Compress Better, Compute Bigger
Have you ever experienced the frustration of not being able to analyze a dataset because it's too large to fit in memory? Or perhaps you've encountered the memory wall, where computation is hindered by slow memory access? These are common challenges in data science and high-performance computing. The developers of Blosc and Blosc2 have consistently focused on achieving compression and decompression speeds that approach or even exceed memory bandwidth limits.
Moreover, with the introduction of a new compute engine in Blosc2 3.0, the guiding principle has evolved to "Compress Better, Compute Bigger." This enhancement enables computations on datasets that are over 100 times larger than the available RAM, all while maintaining high performance. Continue reading to know how to operate with datasets of 8 TB in human timeframes, using your own hardware.

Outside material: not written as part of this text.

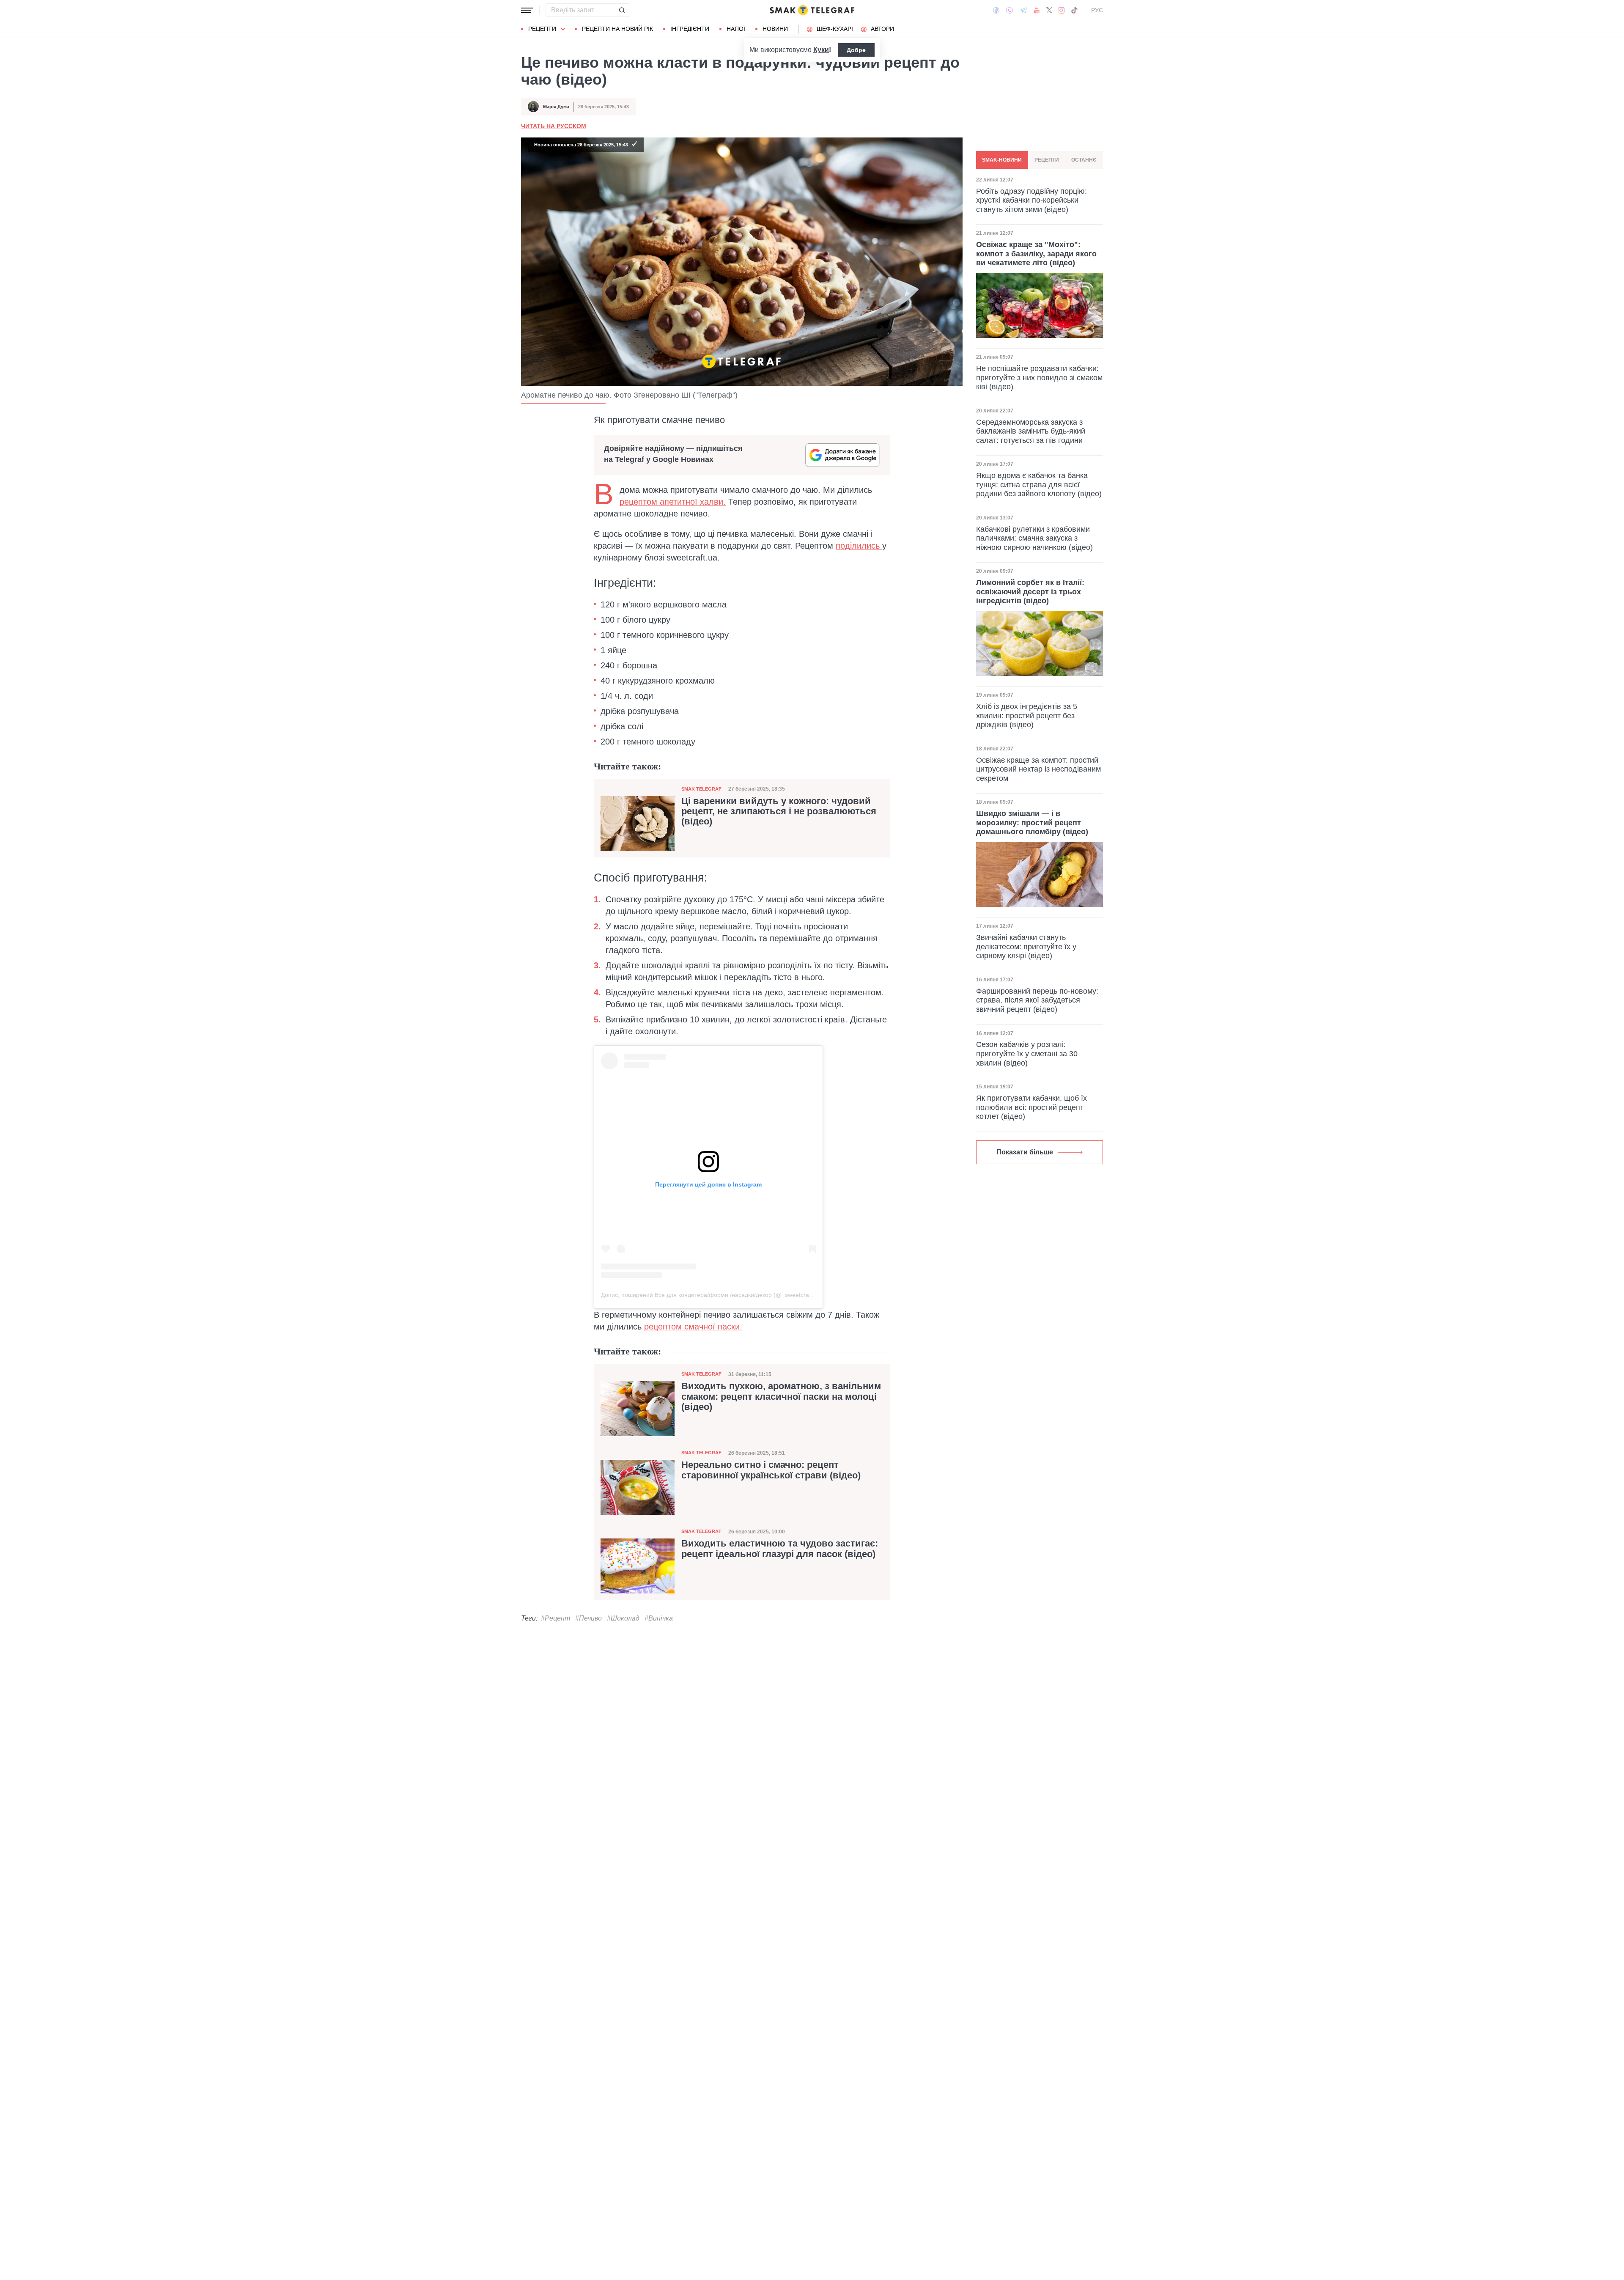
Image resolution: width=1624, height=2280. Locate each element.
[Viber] (1009, 10)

The Importance of Better Compression
Data compression typically requires a trade-off between speed and compression ratio. Blosc2 allows users to fine-tune this balance. They can select from a variety of codecs and filters to maximize compression, and even introduce custom ones via its plugin system. For optimal speed, it's crucial to understand and utilize modern CPU capabilities. Multicore processing, SIMD, and cache hierarchies can significantly boost compression performance. Blosc2 leverages these features to achieve speeds close to memory bandwidth limits, and sometimes even surpassing them, particularly with contemporary CPUs.